Interface force field
In the context of chemistry and molecular modelling, the Interface force field is a force field for classical molecular simulations of atoms, molecules, and assemblies up to the large nanometer scale, covering compounds from across the periodic table. It employs a consistent classical Hamiltonian energy function for metals, oxides, and organic compounds, linking biomolecular and materials simulation platforms into a single platform. The reliability is often higher than that of density functional theory calculations at more than a million times lower computational cost. IFF includes a physical-chemical interpretation for all parameters as well as a surface model database that covers different cleavage planes and surface chemistry of included compounds. The Interface Force Field is compatible with force fields for the simulation of primarily organic compounds and can be used with common molecular dynamics and Monte Carlo codes. Structures and energies of included chemical elements and compounds are rigorously validated and property predictions are up to a factor of 100 more accurate relative to earlier models.
Origin
IFF was developed by Hendrik Heinz and his research group in 2013, based on preliminary work dating back to 2003 that includes a new rationale for atomic charges, use of energy expressions, interpretation of parameters, and a series of outperforming force field parameters for minerals, metals, and polymers. The force fields covered new chemical space and were one to two orders of magnitude more accurate than prior models where available, with apparently no restrictions to extend them further across the periodic table.As early as in the late 1960s, interatomic potentials were developed, for example, for amino acids and later served the CHARMM program. The fraction of covered chemical space was small, however, considering the size of the periodic table, and compatible interatomic potentials for inorganic compounds remained largely unavailable. Different energy functions, lack of interpretation and validation of parameters restricted modeling to isolated compounds with unpredictable errors. Assumptions of formal charges, a lack of rationale for Lennard-Jones parameters and even for bonded terms, fixed atoms, as well as other approximations often led to collapsed structures and random energy differences when allowing atom mobility. A concept for consistent simulations of inorganic-organic interfaces, that formed the basis of IFF, was first introduced in 2003.
A major obstacle was the poor definition of atomic charges in molecular models, especially for inorganic compounds, due to reliance on quantum chemistry calculations and partitioning methods that may be suitable for field-based but not for point-based charge distributions necessary in force fields.
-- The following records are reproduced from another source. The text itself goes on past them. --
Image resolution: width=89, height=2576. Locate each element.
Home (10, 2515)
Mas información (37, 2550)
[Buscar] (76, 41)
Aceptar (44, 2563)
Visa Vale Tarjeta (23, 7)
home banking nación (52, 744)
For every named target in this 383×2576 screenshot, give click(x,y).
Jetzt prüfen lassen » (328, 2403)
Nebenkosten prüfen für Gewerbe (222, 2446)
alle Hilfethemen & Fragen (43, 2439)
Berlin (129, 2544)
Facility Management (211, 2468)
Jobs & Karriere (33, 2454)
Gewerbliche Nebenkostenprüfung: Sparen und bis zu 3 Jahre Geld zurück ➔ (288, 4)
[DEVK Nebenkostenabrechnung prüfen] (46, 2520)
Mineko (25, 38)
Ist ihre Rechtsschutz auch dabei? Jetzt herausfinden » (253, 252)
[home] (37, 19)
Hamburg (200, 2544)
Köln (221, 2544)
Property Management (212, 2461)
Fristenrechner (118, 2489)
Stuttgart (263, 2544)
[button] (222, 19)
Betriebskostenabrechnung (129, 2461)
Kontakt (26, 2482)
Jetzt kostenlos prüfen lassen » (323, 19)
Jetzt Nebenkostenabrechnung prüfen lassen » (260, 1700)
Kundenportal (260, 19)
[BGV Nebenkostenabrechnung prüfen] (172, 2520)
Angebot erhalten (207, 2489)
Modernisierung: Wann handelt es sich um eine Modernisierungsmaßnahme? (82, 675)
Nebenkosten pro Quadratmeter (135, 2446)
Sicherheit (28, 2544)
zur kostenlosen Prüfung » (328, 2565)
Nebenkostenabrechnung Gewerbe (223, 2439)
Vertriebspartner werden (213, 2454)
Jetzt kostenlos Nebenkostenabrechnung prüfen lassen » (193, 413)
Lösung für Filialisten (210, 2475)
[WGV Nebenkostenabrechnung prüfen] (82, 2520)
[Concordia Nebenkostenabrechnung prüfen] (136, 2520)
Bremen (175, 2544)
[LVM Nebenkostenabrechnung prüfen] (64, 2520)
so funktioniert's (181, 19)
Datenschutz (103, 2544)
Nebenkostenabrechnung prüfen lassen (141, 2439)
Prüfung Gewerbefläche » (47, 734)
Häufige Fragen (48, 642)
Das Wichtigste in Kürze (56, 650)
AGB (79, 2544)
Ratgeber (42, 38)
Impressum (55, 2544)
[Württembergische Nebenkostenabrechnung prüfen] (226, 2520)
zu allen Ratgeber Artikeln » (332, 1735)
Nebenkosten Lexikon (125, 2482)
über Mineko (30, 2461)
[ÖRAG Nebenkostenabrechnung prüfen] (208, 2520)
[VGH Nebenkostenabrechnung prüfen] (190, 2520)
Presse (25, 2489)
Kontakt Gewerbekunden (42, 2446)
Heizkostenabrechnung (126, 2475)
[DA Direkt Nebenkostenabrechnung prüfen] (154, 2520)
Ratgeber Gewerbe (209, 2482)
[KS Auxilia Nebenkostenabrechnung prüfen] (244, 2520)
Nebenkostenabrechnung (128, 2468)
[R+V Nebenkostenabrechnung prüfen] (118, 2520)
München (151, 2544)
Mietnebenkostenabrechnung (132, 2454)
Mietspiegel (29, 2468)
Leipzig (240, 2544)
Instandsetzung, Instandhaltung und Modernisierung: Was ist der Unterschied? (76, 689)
As a result, uncertainties in quantum-mechanically derived point charges were often 100% or higher, clearly unsuited to quantify chemical bonding or chemical processes in force fields and in molecular simulations. IFF utilizes a method to assign atomic charges that translates chemical bonding accurately into molecular models, including metals, oxides, minerals, and organic molecules. The models reproduce multipole moments internal to a chemical compound on the basis of experimental data for electron deformation densities, dipole moments, as well as consideration of atomization energies, ionization energies, coordination numbers, and trends relative to other chemically similar compounds in the periodic table. The method ensures a combination of experimental data and theory to represent chemical bonding and yields up to ten times more reliable and reproducible atomic charges in comparison to the use of quantum methods, with typical uncertainties of 5%. This approach is essential to carry out consistent all-atom simulations of compounds across the periodic table that vary widely in the type of chemical bonding and in internal polarity. IFF also allows the inclusion of specific features of the electronic structure such as π electrons in graphitic materials and aromatic compounds as well as image charges in metals.
Another distinctive characteristic of IFF is the systematic reproduction of structures and energies to validate the classical Hamiltonian. First, the quality of structural predictions is assessed by validation of lattice parameters and densities from X-ray data, which has been common in molecular simulations. Second, in addition, IFF uses surface and cleavage energies for solids from experimental measurements to ensure a reliable potential energy surface. Third, in addition, force field parameters and reference data are considered at standard temperature and pressure. This protocol is far more practical than using lattice parameters at a temperature of 0 K and cohesive energies at up to 3000 K, which is commonly the case to assess ab-initio calculations, as then the conditions are far from practical utility and experimental data for validation may be limited or not at all available. As a result of the advances in IFF, hydration energies, adsorption energies, thermal, and mechanical properties can often be computed in quantitative agreement with measurements without further parameter modifications. The IFF parameters also have a physical-chemical interpretation and allow chemical analogy as an effective method to derive parameters for chemically similar, yet not parameterized compounds in good accuracy.
Alternative approaches based on gray-box or black-box fitting of force field parameters, e.g., using lattice parameters and mechanical properties as target quantities, lack interpretability and frequently incur 50% to 500% error in surface and interfacial energies, which is usually not sufficient to accelerate materials design.